I have a situation that I am totally perplexed by. Guys, girls, anyone who has any thoughts, please share! Thanks!

Here's the situation:

I'm friends with this guy (I'm female) from 2005 to the present. The whole time he wants to be more than friends. I am not interested, and he accepts that and we remain friends. We get closer over time, but still just as friends, just very good friends. We both work in the same field, so we have a lot in common with that, plus we share many common interests. He tries many more times to date me (never any physical moves) but asks many times over the course of three years. I always say no for a number of reasons. Mainly I didn't want to mess up our great friendship. So finally this past April, he says he is trying for the last time, brought me flowers and just really gave it his all in asking me to please give him a chance. So I thought it over and say what the hell? Why not? He's a great person, I'll try it and see what happens.
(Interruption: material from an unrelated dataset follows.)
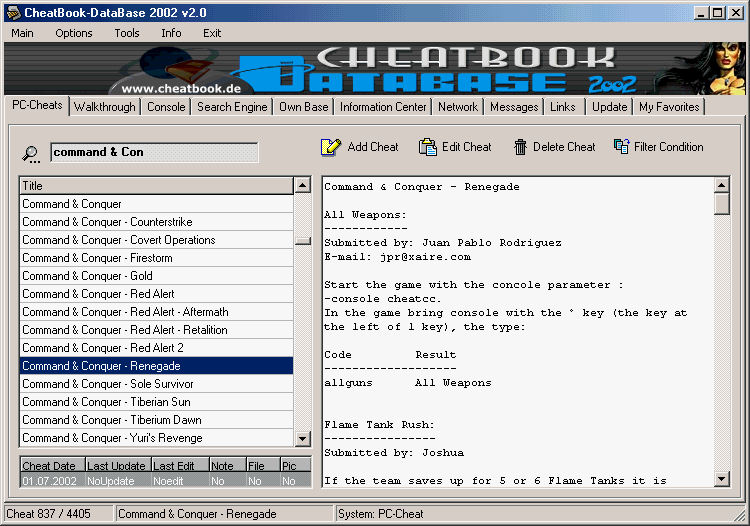Click the Filter Condition icon
This screenshot has height=526, width=750.
coord(621,147)
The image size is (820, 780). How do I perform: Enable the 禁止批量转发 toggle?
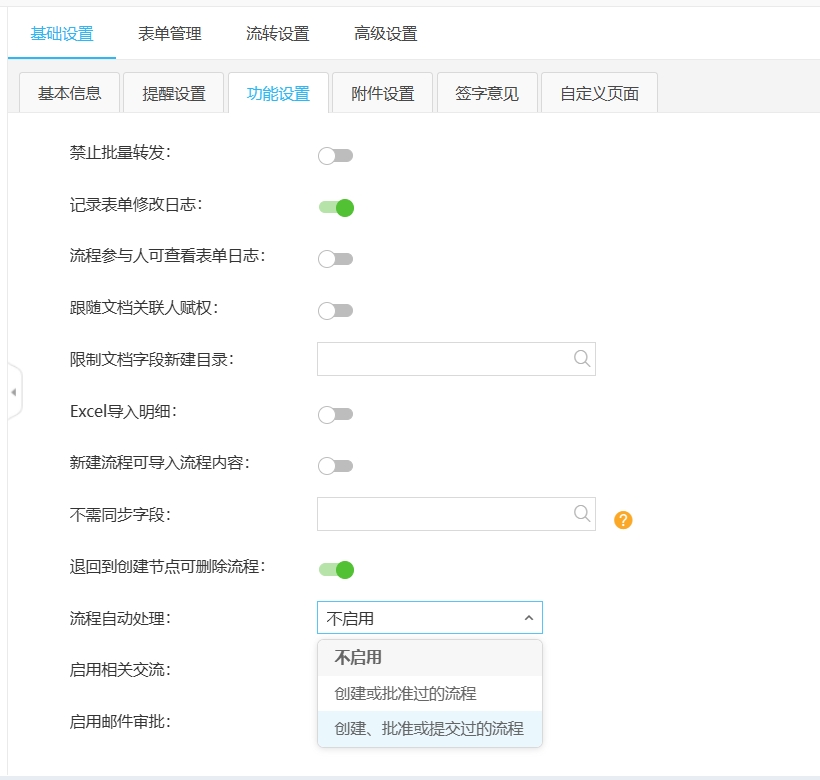335,156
So we start dating, and everything is magical and really great. It's like our friendship times 1000! So I'm thrilled and very happy that I gave him a chance! So he immediately intro's me to his entire (and I do mean entire) family. Then tells me that he not only loves me, but is in love with me and thinks we are meant to be and wants to move in together and eventually sees himself marrying me. Now all this time I am thinking he is moving a little quick...but go with it, since I know him so well. I thought, hey, maybe this is it!...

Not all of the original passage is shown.